DIRECTIONS:
Look through the lines below and extract any with the word "Task".

MATERIALS PROVIDED:
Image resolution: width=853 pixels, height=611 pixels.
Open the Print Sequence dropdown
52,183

==

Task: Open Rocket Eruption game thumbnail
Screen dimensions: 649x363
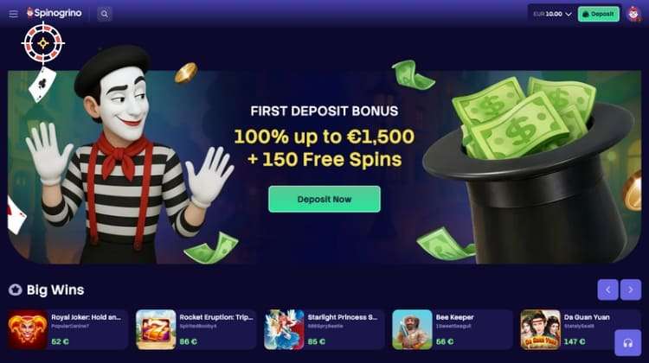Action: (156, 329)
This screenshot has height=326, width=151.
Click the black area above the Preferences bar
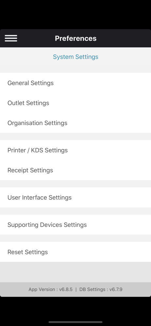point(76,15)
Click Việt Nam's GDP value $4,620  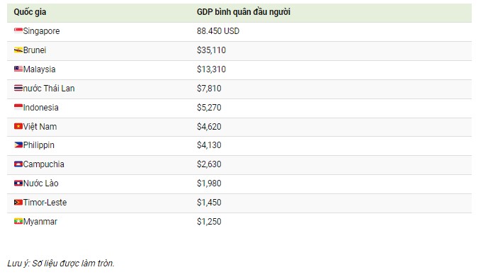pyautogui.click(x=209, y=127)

* * *

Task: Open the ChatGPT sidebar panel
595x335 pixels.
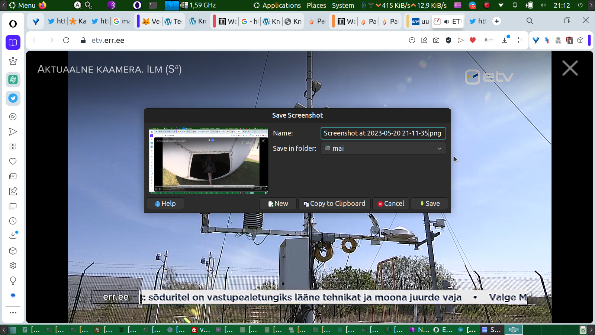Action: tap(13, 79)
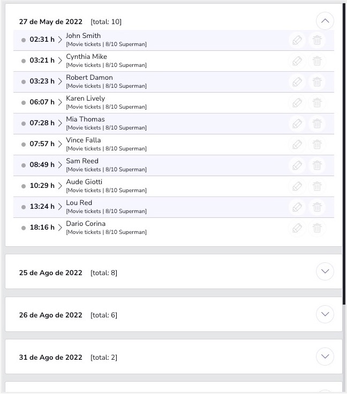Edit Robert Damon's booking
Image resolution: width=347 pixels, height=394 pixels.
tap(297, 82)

ANSWER SECTION:
Task: Open Rocket Eruption game thumbnail
Task: Open the ChatGPT sidebar panel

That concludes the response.